Une semaine après l'assassinat de Samuel Paty, le gouvernement annonce de nouvelles mesures pour combattre la haine en ligne. Il s’agit notamment de renforcer la surveillance des réseaux sociaux et de développer les moyens judiciaires permettant de poursuivre efficacement les auteurs de publications illicites.

Jean Castex, Premier ministre, accompagné de Gérald Darmanin, ministre de l'Intérieur (à gauche) et Eric Dupond-Moretti, garde des Sceaux (à droite).
Jean Castex, Premier ministre, accompagné de Gérald Darmanin, ministre de l'Intérieur (à gauche) et Eric Dupond-Moretti, garde des Sceaux (à droite). © AFP / Ian Langsdon

Dans les jours qui ont précédé son assassinat à Conflans-Saint-Honorine, Samuel Paty a d’abord été victime d’une campagne de menaces sur les réseaux sociaux. Une semaine après la décapitation en pleine rue de ce professeur, le Premier ministre a détaillé, à la sortie d’un conseil de défense, une série de mesures afin de renforcer les outils de lutte contre les messages haineux sur internet. Outre les deux nouvelles dispositions prévues dans le projet de loi sur les séparatismes, dans le but de protéger davantage les fonctionnaires et sanctionner ceux qui divulguent des informations personnelles en ligne en mettant en danger la vie d’autrui, Jean Castex a annoncé un plan d’intensification de la surveillance sur les réseaux sociaux.

Davantage de moyens pour la plateforme Pharos

Le Premier ministre affirme que la plateforme Pharos sera "renforcée sans délais en termes d’effectifs". Ce service spécialisé chargé du recueil des signalements illicites sur internet, compte à ce jour 31 investigateurs de la gendarmerie et de la police chargés de traiter plus de 200 000 signalements par an. Au ministère de l'Intérieur, on précise qu’une centaine de renforts doivent être déployés au total dans l’ensemble des services de police et de renseignements qui surveillent les réseaux sociaux. 

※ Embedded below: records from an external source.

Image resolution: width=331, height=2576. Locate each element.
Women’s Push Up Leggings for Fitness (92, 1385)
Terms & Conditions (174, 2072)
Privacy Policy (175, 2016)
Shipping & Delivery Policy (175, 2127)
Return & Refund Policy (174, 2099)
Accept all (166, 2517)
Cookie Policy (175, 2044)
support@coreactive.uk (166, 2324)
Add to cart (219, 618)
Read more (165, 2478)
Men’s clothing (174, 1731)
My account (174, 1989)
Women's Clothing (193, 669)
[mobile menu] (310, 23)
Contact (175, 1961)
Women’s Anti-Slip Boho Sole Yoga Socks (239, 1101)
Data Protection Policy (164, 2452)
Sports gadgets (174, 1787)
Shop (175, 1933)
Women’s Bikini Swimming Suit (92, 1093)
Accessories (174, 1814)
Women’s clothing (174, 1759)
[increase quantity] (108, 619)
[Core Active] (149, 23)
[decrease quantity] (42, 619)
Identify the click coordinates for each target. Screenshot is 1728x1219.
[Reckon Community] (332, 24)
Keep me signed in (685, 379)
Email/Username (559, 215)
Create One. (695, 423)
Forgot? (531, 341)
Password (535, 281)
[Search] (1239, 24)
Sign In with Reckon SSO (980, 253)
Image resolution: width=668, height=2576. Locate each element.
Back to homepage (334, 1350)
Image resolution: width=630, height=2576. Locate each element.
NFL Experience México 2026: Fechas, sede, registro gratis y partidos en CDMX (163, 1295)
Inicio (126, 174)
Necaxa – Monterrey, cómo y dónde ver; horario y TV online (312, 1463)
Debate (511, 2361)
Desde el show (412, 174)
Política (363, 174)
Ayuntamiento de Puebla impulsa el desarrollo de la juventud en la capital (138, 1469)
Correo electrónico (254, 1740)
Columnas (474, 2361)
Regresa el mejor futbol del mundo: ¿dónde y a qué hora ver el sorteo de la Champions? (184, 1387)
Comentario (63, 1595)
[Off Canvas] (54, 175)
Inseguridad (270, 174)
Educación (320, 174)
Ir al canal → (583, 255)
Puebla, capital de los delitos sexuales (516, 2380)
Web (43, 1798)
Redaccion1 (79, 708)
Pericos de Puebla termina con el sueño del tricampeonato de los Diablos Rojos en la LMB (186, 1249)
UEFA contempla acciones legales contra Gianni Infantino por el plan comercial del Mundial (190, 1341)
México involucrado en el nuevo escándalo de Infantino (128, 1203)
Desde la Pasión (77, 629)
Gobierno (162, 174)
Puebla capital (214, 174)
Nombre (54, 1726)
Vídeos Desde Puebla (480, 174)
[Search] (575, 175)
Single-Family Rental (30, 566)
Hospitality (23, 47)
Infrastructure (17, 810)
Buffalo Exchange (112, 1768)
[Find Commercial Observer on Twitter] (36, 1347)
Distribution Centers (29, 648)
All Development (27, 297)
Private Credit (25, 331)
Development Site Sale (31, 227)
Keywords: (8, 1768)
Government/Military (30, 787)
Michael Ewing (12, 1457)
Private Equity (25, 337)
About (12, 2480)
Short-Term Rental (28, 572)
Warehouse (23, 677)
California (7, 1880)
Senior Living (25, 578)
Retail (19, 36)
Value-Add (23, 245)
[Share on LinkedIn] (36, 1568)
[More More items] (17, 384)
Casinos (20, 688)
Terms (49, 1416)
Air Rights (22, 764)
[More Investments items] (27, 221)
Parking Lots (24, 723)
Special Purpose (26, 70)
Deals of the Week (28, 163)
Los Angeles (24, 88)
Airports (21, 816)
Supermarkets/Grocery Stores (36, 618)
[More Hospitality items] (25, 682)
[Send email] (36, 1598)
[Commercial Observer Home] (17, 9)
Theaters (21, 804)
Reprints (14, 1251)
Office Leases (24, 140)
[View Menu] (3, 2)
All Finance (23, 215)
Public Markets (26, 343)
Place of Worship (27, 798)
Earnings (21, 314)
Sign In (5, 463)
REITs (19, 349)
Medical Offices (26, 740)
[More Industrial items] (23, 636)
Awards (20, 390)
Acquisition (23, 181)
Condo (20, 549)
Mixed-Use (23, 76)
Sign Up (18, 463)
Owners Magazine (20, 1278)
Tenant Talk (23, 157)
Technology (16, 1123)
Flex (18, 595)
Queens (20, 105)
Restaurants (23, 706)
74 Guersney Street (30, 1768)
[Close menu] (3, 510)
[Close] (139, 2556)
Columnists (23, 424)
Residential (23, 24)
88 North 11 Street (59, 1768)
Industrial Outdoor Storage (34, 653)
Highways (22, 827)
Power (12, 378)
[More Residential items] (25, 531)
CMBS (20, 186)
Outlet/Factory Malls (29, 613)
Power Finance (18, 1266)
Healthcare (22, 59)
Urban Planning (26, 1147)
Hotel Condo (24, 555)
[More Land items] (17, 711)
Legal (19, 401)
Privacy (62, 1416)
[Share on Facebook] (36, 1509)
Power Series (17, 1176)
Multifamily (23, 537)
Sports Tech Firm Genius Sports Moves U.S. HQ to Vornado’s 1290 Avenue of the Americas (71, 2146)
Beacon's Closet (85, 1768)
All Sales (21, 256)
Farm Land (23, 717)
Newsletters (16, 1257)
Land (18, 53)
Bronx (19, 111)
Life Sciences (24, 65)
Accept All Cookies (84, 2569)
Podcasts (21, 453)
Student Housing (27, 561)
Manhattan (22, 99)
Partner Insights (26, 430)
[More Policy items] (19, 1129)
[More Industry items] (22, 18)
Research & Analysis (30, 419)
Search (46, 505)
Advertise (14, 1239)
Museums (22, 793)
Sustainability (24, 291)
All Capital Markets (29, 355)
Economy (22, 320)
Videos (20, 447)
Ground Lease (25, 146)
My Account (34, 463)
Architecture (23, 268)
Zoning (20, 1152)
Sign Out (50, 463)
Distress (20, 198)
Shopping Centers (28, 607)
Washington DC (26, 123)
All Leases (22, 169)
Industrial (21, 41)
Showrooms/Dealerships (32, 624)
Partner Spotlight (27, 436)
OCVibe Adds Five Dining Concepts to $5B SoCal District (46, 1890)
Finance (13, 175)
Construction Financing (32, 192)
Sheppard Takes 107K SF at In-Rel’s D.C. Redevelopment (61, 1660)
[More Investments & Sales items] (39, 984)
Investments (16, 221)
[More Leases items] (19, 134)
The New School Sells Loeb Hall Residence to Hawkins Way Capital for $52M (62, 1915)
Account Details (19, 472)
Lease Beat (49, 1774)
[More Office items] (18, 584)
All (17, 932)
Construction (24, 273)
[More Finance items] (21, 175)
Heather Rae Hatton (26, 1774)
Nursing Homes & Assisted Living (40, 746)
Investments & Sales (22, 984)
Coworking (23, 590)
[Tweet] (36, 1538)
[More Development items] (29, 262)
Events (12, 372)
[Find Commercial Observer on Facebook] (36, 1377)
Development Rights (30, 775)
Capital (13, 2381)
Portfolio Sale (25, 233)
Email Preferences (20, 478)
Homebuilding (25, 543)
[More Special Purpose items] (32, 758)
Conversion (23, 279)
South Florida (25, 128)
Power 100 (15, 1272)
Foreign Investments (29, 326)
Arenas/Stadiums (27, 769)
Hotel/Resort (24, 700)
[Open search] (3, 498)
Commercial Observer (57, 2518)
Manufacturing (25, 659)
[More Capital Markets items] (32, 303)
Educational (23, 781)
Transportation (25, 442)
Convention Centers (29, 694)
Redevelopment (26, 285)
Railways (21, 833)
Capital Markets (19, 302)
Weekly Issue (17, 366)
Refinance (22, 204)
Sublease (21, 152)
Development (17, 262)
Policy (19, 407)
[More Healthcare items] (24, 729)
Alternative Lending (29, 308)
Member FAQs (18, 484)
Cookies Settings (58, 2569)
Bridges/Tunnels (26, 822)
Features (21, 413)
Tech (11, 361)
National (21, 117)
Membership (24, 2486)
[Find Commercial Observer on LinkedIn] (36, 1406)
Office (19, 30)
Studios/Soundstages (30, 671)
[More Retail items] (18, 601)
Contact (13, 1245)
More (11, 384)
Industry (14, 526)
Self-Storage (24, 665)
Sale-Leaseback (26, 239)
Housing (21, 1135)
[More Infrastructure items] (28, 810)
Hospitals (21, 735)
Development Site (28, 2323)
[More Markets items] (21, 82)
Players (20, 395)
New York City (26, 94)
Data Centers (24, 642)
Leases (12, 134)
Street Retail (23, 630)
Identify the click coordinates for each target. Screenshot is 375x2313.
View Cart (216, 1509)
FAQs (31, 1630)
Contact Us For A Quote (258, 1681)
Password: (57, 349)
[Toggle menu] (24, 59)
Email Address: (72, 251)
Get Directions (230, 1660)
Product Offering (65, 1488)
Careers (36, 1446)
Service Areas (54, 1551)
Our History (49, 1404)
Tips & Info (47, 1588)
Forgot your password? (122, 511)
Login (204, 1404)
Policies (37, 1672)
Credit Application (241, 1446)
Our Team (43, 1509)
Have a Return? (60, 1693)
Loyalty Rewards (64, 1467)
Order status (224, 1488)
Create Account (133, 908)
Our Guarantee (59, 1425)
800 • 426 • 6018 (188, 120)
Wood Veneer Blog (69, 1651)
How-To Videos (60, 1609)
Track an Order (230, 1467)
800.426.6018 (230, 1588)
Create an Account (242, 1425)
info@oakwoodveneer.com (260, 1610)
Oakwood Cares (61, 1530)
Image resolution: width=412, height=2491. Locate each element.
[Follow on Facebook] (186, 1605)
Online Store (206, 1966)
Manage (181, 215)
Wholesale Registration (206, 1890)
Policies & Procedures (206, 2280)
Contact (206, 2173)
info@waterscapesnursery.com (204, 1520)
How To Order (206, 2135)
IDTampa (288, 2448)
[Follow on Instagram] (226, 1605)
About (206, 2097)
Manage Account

Des magistrats spécialisés

Depuis une semaine, 1 279 signalements à la plateforme Pharos ont été recensés. Ils ont permis 27 interpellations, souligne Jean Castex. Afin d’améliorer l’efficacité des poursuites judiciaires contre ces auteurs de publications et messages haineux, le Premier ministre a également annoncé la création d’un "pôle spécialisé au sein du parquet de Paris". Ces magistrats seront chargés de centraliser l’ensemble des poursuites sur le territoire, liées à la haine en ligne.